[TOKYO] The US dollar dropped Thursday as records from the Federal Reserve's last meeting dampened hopes of an imminent US interest rate hike.
Minutes from the US central bank's July gathering said policymakers were keeping their "options open" but remained divided on the threat of inflation.
A hike in US borrowing costs would tend to lift the dollar by stirring demand for dollar-denominated assets, so Wednesday's minutes weighed on the unit.
The news comes after William Dudley, the influential head of the Federal Reserve's New York branch, unexpectedly hinted this week that a rate hike was possible as early as September.

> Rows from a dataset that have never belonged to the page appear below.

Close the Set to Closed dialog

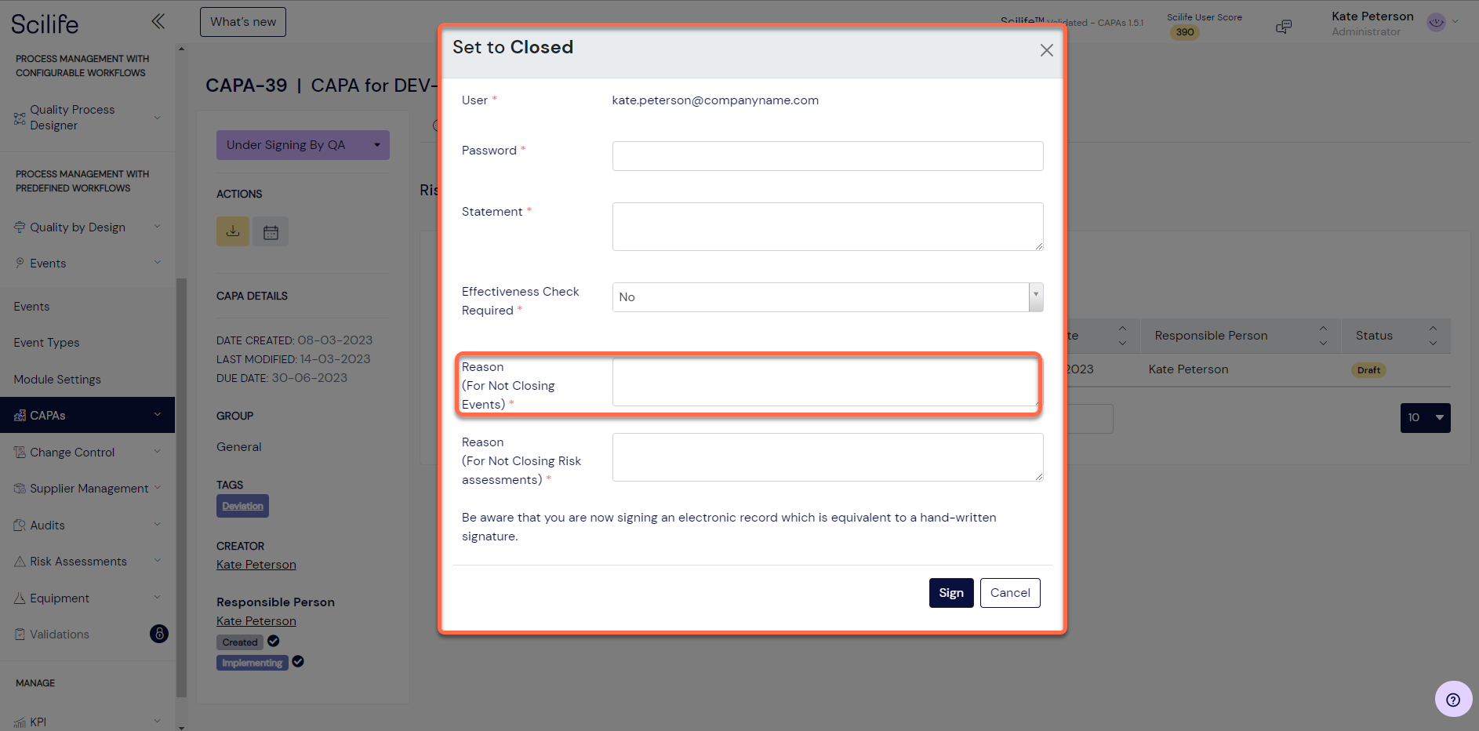point(1046,50)
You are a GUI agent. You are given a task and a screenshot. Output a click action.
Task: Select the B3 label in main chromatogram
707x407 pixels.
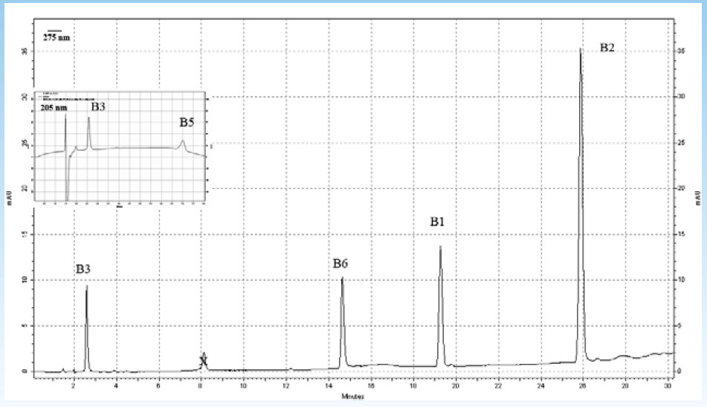tap(84, 269)
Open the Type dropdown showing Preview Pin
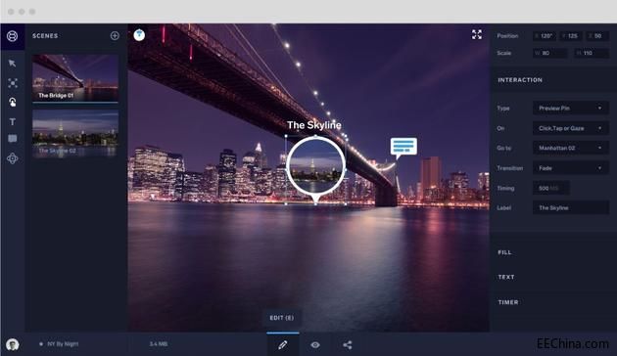 [x=571, y=108]
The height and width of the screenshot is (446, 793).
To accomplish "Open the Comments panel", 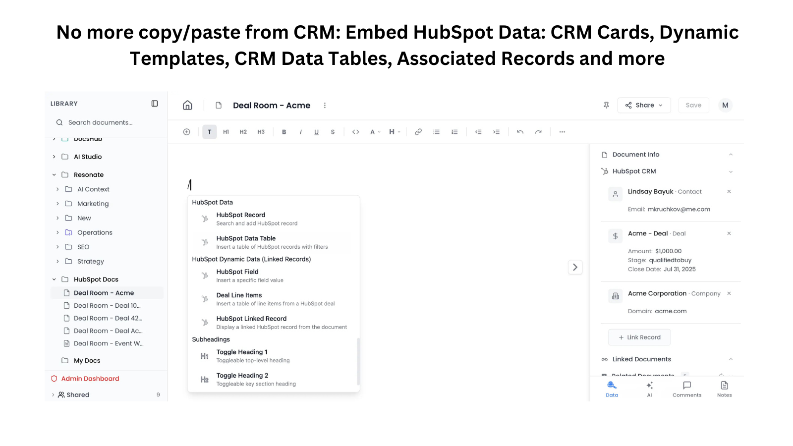I will 687,389.
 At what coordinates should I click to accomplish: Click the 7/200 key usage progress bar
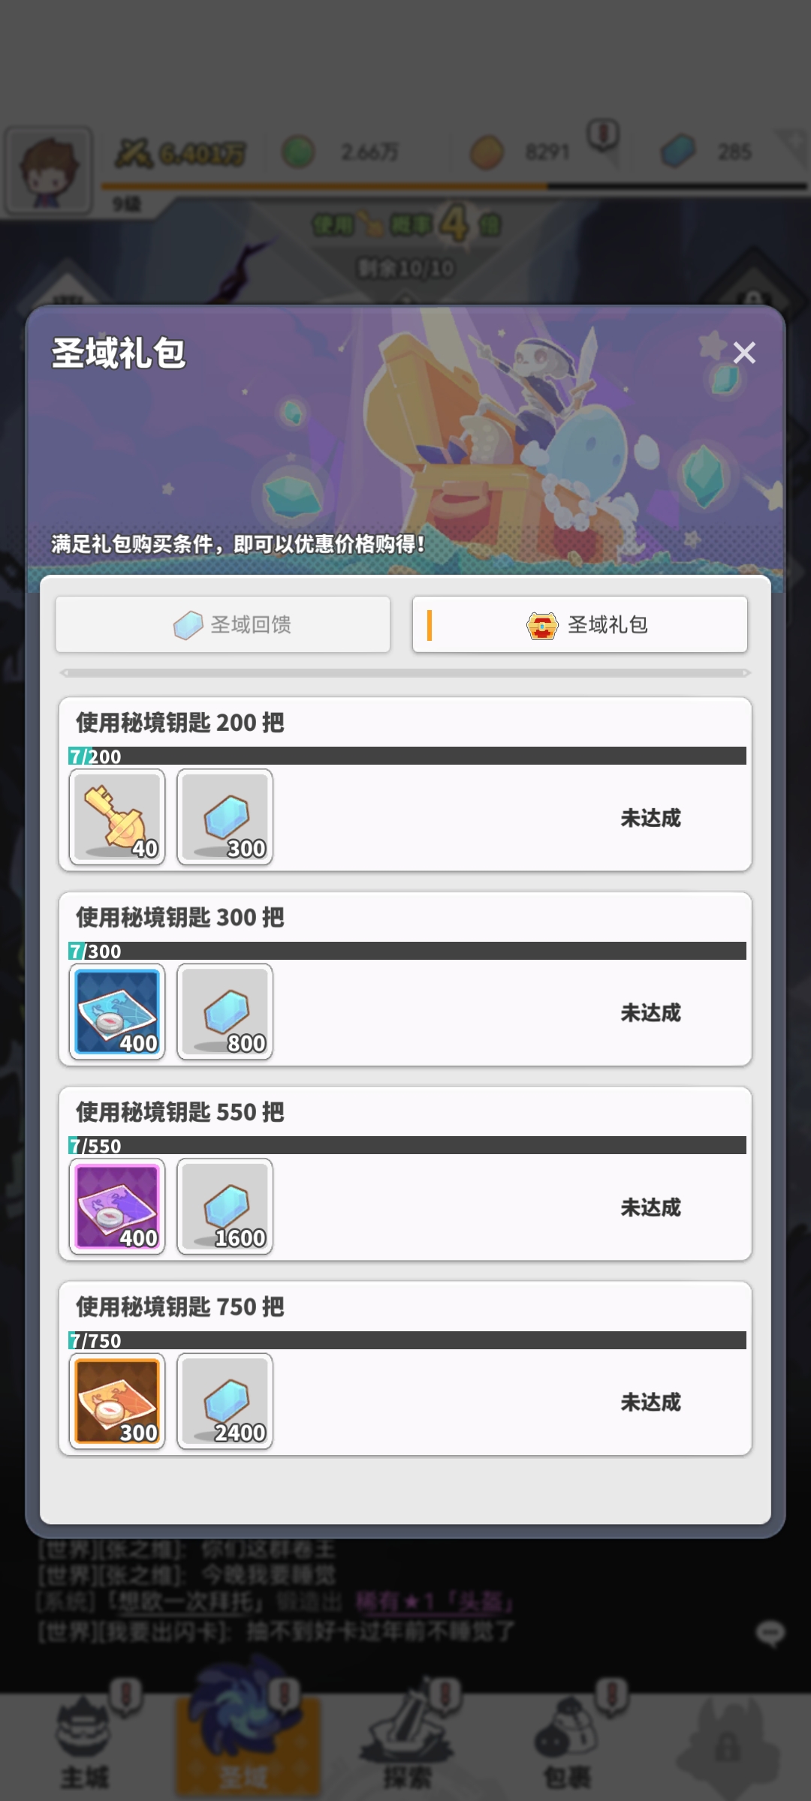[x=407, y=756]
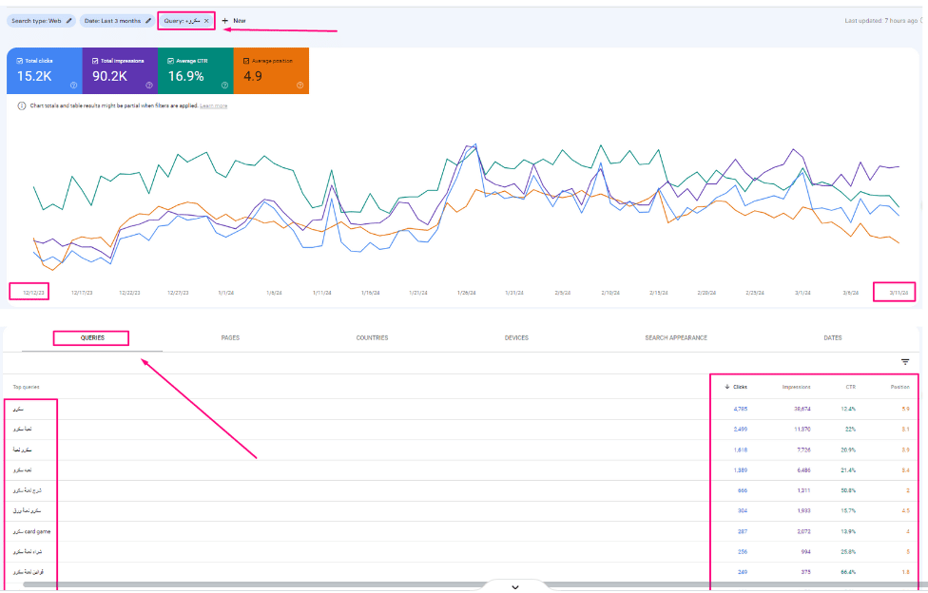Expand more rows with bottom chevron
The width and height of the screenshot is (928, 593).
point(515,587)
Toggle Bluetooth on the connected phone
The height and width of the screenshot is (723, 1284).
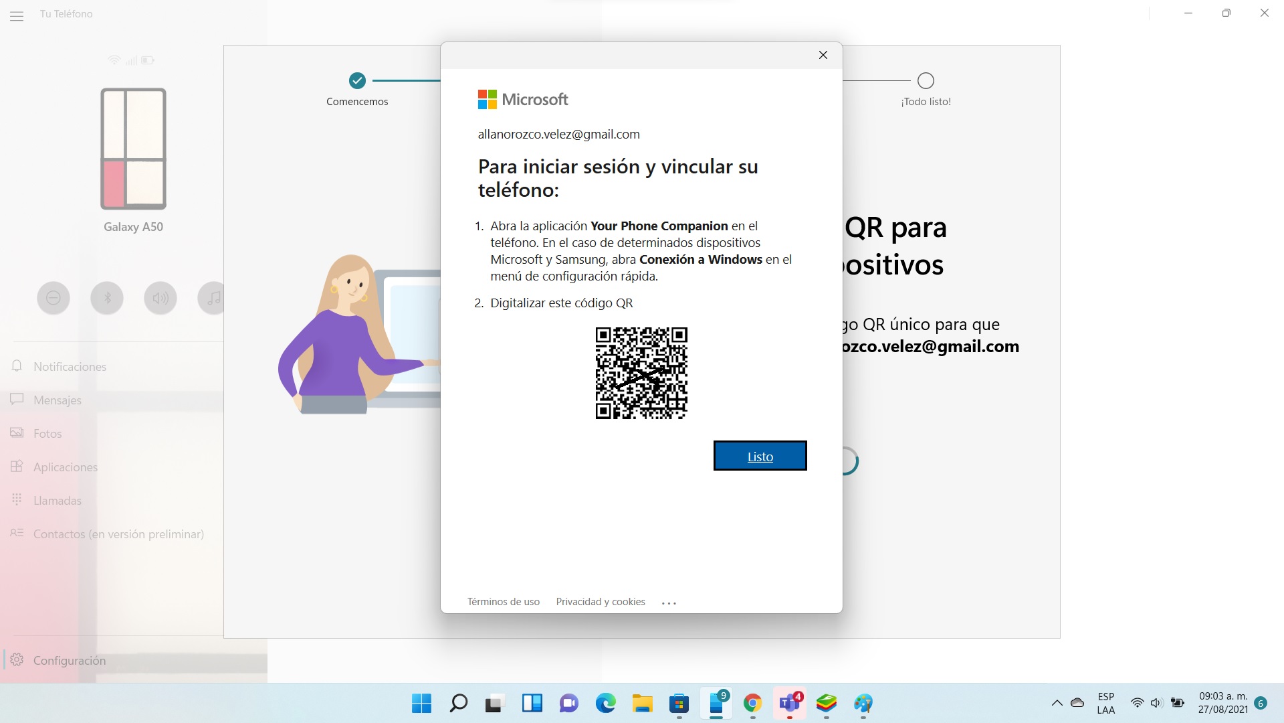pyautogui.click(x=106, y=298)
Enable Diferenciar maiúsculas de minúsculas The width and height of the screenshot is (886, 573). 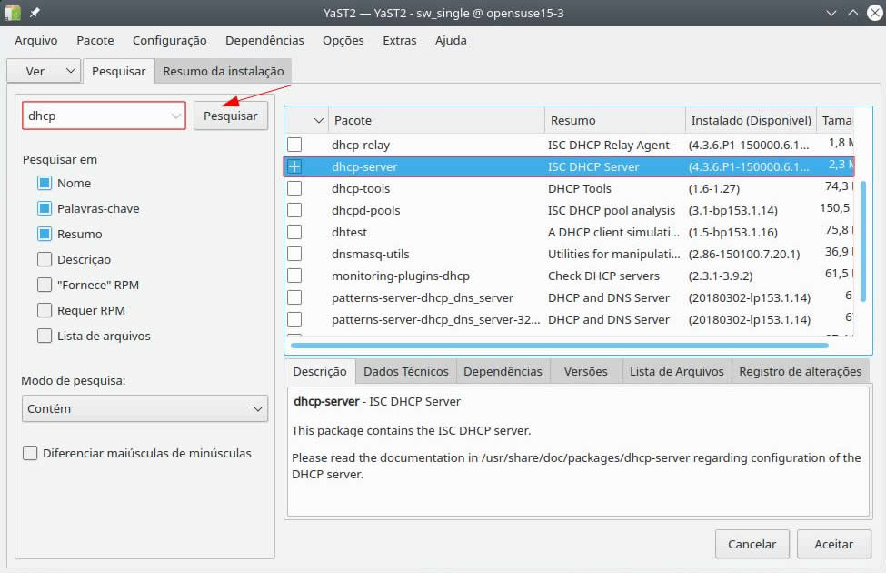(x=31, y=453)
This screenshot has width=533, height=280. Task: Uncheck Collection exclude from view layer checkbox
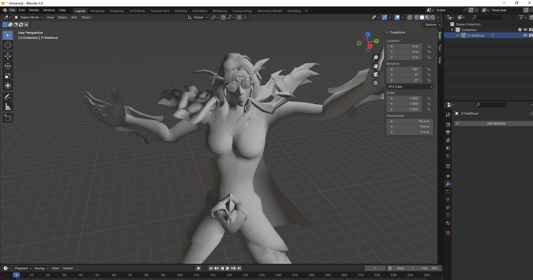(520, 30)
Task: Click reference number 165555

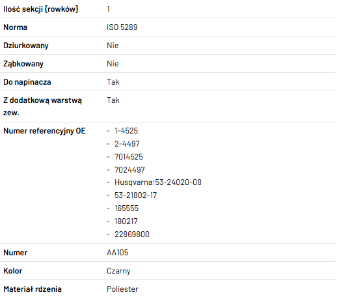Action: coord(126,208)
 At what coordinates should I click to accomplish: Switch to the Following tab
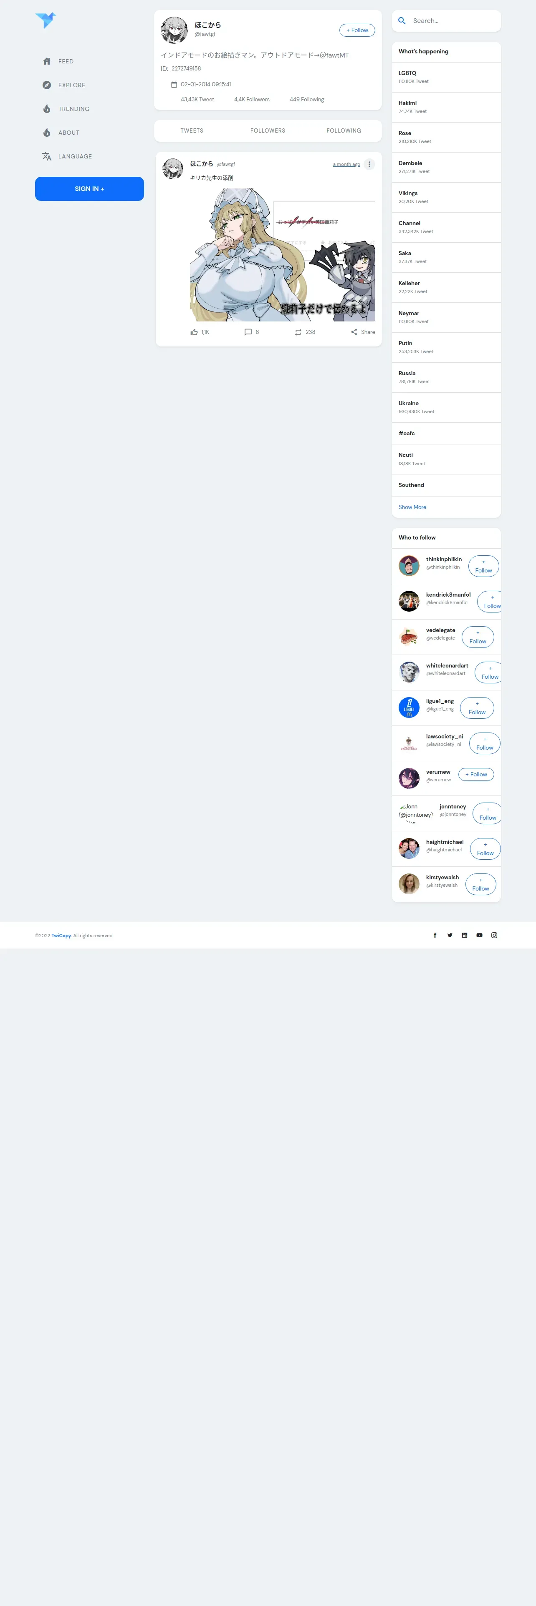pos(344,131)
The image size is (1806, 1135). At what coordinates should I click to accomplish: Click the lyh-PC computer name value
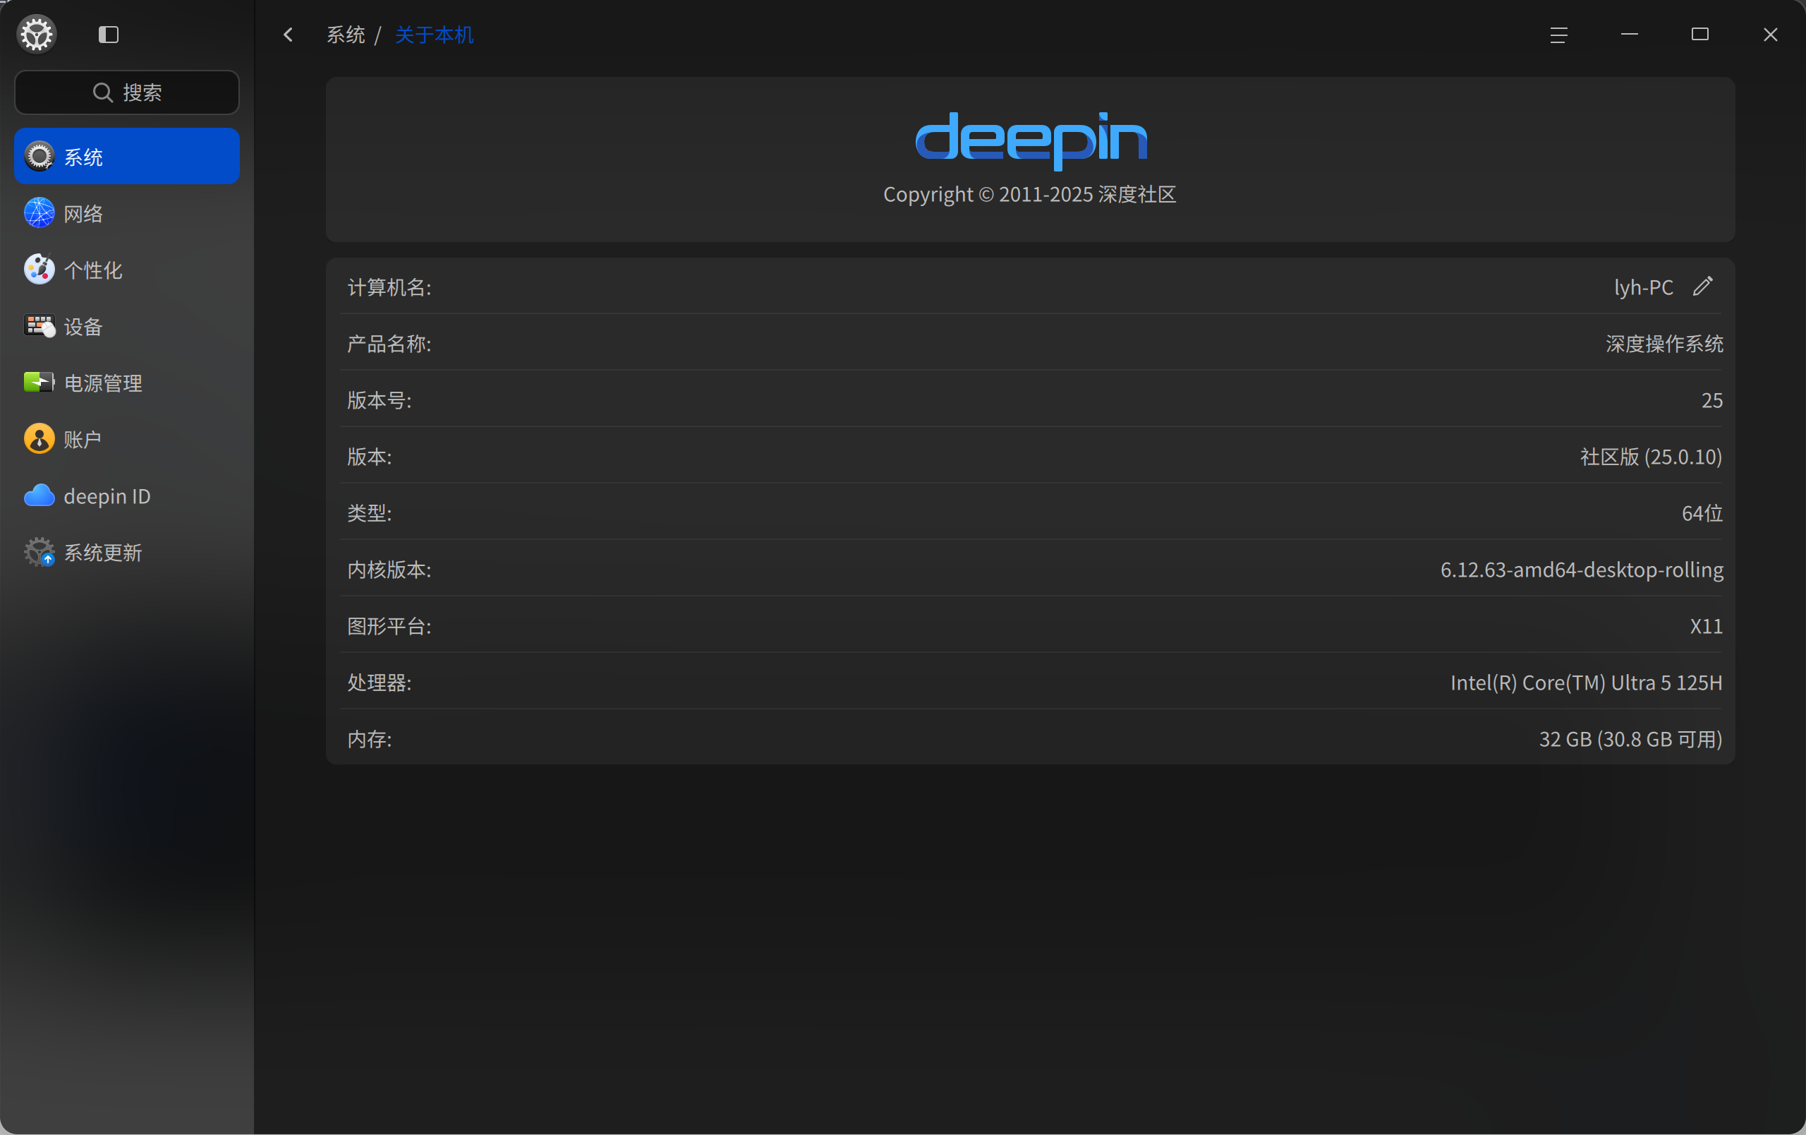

"The message appears to be that as much as a September hike is a possibility, the Fed is unlikely to move until there is a consensus on the outlook for growth, hiring and inflation," Rodrigo Catril, a currency strategist at National Australia Bank, said in a commentary.
"Recent data would therefore suggest a hike is not imminent." The dollar fell as low as 99.65 yen from 100.28 yen on Wednesday in New York, before creeping back above the 100 yen level in afternoon trading.
The euro was down at 113.11 yen from 113.19 yen, while it rose to US$1.1306 from US$1.1287.
The yen has been on a tear since wild market volatility at the start of the year and Britain's June vote to quit the European Union pushed investors into the currency, seen as a safe bet in times of turmoil.
This year, the Japanese currency has surged more than 20 per cent against the dollar and about 15 per cent against the euro.
On Thursday, the dollar also fell against most higher-yielding, but riskier, emerging market units.
The Malaysian ringgit tacked on 0.5 per cent against the US unit, while the Indonesian rupiah was up 0.3 per cent and the Thai baht rose 0.2 per cent.
The South Korean won, Singapore dollar and Philippine peso also advanced.